> **WORK ITEM**:
Please print the records below exactly as they are written.

== DATA SHOWN ==

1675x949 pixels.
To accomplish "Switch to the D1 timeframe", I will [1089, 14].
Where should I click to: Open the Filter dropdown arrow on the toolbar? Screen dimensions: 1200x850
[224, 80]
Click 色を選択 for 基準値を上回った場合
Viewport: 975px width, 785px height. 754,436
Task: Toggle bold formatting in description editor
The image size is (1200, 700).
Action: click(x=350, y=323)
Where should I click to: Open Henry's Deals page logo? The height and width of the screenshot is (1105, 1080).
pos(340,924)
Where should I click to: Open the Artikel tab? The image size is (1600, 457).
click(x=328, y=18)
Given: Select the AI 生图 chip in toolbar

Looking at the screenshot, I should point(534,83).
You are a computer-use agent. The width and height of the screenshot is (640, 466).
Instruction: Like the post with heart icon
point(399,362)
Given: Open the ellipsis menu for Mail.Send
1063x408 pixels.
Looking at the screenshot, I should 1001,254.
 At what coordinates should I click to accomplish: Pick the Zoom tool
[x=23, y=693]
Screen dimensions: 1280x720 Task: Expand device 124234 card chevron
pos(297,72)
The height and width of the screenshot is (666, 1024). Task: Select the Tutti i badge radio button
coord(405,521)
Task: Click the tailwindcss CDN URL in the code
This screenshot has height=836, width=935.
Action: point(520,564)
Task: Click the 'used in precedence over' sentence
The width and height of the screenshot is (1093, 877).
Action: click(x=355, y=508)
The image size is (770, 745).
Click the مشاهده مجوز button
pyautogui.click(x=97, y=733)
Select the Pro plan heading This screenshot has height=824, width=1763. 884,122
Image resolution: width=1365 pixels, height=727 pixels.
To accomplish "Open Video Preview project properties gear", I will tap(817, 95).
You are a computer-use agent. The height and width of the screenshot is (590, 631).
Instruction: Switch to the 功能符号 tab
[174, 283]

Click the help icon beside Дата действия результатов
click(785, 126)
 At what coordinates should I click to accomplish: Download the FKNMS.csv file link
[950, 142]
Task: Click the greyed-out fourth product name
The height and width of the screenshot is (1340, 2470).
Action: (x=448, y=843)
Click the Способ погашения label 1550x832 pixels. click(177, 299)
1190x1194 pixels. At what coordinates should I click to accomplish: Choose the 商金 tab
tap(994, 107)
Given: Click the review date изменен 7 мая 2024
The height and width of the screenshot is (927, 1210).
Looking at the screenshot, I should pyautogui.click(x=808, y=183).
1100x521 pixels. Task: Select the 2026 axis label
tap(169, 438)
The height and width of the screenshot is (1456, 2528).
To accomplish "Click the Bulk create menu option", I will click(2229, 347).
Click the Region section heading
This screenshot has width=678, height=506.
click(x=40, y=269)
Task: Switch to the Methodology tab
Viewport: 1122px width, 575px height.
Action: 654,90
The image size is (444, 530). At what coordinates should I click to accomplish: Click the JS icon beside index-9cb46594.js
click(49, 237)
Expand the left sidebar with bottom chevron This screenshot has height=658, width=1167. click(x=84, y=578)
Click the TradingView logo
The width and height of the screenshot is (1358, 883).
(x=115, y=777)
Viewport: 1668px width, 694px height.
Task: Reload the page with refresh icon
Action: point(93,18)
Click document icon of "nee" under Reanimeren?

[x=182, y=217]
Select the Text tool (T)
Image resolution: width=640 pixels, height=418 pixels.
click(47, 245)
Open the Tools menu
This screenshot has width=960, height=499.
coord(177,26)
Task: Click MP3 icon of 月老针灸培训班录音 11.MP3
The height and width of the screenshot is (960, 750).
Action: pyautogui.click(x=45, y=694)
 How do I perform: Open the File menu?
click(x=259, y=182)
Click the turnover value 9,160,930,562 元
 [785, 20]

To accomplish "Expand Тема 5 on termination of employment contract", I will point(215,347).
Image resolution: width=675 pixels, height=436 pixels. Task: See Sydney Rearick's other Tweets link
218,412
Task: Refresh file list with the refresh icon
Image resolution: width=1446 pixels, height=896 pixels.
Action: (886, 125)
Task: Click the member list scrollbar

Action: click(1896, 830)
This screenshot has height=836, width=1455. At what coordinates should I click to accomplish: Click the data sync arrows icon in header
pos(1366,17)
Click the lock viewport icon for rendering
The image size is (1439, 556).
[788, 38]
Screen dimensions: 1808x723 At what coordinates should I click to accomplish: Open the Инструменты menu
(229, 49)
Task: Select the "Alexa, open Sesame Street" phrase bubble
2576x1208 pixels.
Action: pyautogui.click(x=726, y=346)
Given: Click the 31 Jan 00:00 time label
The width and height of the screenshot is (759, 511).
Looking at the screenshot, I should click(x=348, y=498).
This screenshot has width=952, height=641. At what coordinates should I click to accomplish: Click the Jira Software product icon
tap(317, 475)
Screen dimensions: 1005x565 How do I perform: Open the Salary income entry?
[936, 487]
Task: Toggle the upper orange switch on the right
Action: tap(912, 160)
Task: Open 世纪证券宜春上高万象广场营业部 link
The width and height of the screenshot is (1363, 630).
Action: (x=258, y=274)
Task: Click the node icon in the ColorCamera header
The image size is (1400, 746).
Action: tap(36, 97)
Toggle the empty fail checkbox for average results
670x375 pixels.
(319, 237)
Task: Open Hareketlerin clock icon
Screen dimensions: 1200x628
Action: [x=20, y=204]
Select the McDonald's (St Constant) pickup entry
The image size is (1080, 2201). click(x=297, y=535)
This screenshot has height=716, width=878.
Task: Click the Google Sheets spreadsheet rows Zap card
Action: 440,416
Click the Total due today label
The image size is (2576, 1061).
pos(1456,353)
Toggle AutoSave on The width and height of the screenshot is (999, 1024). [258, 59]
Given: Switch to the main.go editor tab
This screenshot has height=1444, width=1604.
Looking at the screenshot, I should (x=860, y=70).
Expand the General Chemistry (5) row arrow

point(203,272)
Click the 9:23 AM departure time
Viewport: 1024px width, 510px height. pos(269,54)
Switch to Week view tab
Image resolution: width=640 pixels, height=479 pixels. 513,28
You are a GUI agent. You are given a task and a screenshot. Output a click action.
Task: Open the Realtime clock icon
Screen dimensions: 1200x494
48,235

===

> **COMPLETED TASK**:
1675x949 pixels.
To accomplish "Switch to the D1 timeframe", I will [1089, 14].
Where should I click to: Open the Filter dropdown arrow on the toolbar? Screen dimensions: 1200x850
[224, 80]
Click 色を選択 for 基準値を上回った場合
Viewport: 975px width, 785px height. 754,436
Task: Toggle bold formatting in description editor
The image size is (1200, 700).
Action: click(x=350, y=323)
Where should I click to: Open Henry's Deals page logo? The height and width of the screenshot is (1105, 1080).
pos(340,924)
Where should I click to: Open the Artikel tab? The image size is (1600, 457).
click(x=328, y=18)
Given: Select the AI 生图 chip in toolbar

Looking at the screenshot, I should point(534,83).
You are a computer-use agent. The width and height of the screenshot is (640, 466).
Instruction: Like the post with heart icon
point(399,362)
Given: Open the ellipsis menu for Mail.Send
1063x408 pixels.
Looking at the screenshot, I should 1001,254.
 At what coordinates should I click to accomplish: Pick the Zoom tool
[x=23, y=693]
Screen dimensions: 1280x720 Task: Expand device 124234 card chevron
pos(297,72)
The height and width of the screenshot is (666, 1024). Task: Select the Tutti i badge radio button
coord(405,521)
Task: Click the tailwindcss CDN URL in the code
This screenshot has height=836, width=935.
Action: point(520,564)
Task: Click the 'used in precedence over' sentence
The width and height of the screenshot is (1093, 877).
Action: click(x=355, y=508)
The image size is (770, 745).
Click the مشاهده مجوز button
pyautogui.click(x=97, y=733)
Select the Pro plan heading This screenshot has height=824, width=1763. 884,122
Image resolution: width=1365 pixels, height=727 pixels.
To accomplish "Open Video Preview project properties gear", I will tap(817, 95).
You are a computer-use agent. The height and width of the screenshot is (590, 631).
Instruction: Switch to the 功能符号 tab
[174, 283]

Click the help icon beside Дата действия результатов
click(785, 126)
 At what coordinates should I click to accomplish: Download the FKNMS.csv file link
[950, 142]
Task: Click the greyed-out fourth product name
The height and width of the screenshot is (1340, 2470).
Action: (x=448, y=843)
Click the Способ погашения label 1550x832 pixels. click(177, 299)
1190x1194 pixels. At what coordinates should I click to accomplish: Choose the 商金 tab
tap(994, 107)
Given: Click the review date изменен 7 мая 2024
The height and width of the screenshot is (927, 1210).
Looking at the screenshot, I should pyautogui.click(x=808, y=183).
1100x521 pixels. Task: Select the 2026 axis label
tap(169, 438)
The height and width of the screenshot is (1456, 2528).
To accomplish "Click the Bulk create menu option", I will click(2229, 347).
Click the Region section heading
This screenshot has width=678, height=506.
click(x=40, y=269)
Task: Switch to the Methodology tab
Viewport: 1122px width, 575px height.
Action: 654,90
The image size is (444, 530). At what coordinates should I click to accomplish: Click the JS icon beside index-9cb46594.js
click(49, 237)
Expand the left sidebar with bottom chevron This screenshot has height=658, width=1167. click(x=84, y=578)
Click the TradingView logo
The width and height of the screenshot is (1358, 883).
(x=115, y=777)
Viewport: 1668px width, 694px height.
Task: Reload the page with refresh icon
Action: point(93,18)
Click document icon of "nee" under Reanimeren?

[x=182, y=217]
Select the Text tool (T)
Image resolution: width=640 pixels, height=418 pixels.
click(47, 245)
Open the Tools menu
This screenshot has width=960, height=499.
coord(177,26)
Task: Click MP3 icon of 月老针灸培训班录音 11.MP3
The height and width of the screenshot is (960, 750).
Action: pyautogui.click(x=45, y=694)
 How do I perform: Open the File menu?
click(x=259, y=182)
Click the turnover value 9,160,930,562 元
 [785, 20]

To accomplish "Expand Тема 5 on termination of employment contract", I will point(215,347).
Image resolution: width=675 pixels, height=436 pixels. Task: See Sydney Rearick's other Tweets link
218,412
Task: Refresh file list with the refresh icon
Image resolution: width=1446 pixels, height=896 pixels.
Action: (886, 125)
Task: Click the member list scrollbar

Action: click(1896, 830)
This screenshot has height=836, width=1455. At what coordinates should I click to accomplish: Click the data sync arrows icon in header
pos(1366,17)
Click the lock viewport icon for rendering
The image size is (1439, 556).
[788, 38]
Screen dimensions: 1808x723 At what coordinates should I click to accomplish: Open the Инструменты menu
(229, 49)
Task: Select the "Alexa, open Sesame Street" phrase bubble
2576x1208 pixels.
Action: pyautogui.click(x=726, y=346)
Given: Click the 31 Jan 00:00 time label
The width and height of the screenshot is (759, 511).
Looking at the screenshot, I should click(x=348, y=498).
This screenshot has width=952, height=641. At what coordinates should I click to accomplish: Click the Jira Software product icon
tap(317, 475)
Screen dimensions: 1005x565 How do I perform: Open the Salary income entry?
[936, 487]
Task: Toggle the upper orange switch on the right
Action: tap(912, 160)
Task: Open 世纪证券宜春上高万象广场营业部 link
The width and height of the screenshot is (1363, 630).
Action: (x=258, y=274)
Task: Click the node icon in the ColorCamera header
The image size is (1400, 746).
Action: tap(36, 97)
Toggle the empty fail checkbox for average results
670x375 pixels.
(319, 237)
Task: Open Hareketlerin clock icon
Screen dimensions: 1200x628
Action: [x=20, y=204]
Select the McDonald's (St Constant) pickup entry
The image size is (1080, 2201). click(x=297, y=535)
This screenshot has height=716, width=878.
Task: Click the Google Sheets spreadsheet rows Zap card
Action: 440,416
Click the Total due today label
The image size is (2576, 1061).
pos(1456,353)
Toggle AutoSave on The width and height of the screenshot is (999, 1024). [258, 59]
Given: Switch to the main.go editor tab
This screenshot has height=1444, width=1604.
Looking at the screenshot, I should (x=860, y=70).
Expand the General Chemistry (5) row arrow

point(203,272)
Click the 9:23 AM departure time
Viewport: 1024px width, 510px height. pos(269,54)
Switch to Week view tab
Image resolution: width=640 pixels, height=479 pixels. 513,28
You are a GUI agent. You are given a task and a screenshot. Output a click action.
Task: Open the Realtime clock icon
Screen dimensions: 1200x494
48,235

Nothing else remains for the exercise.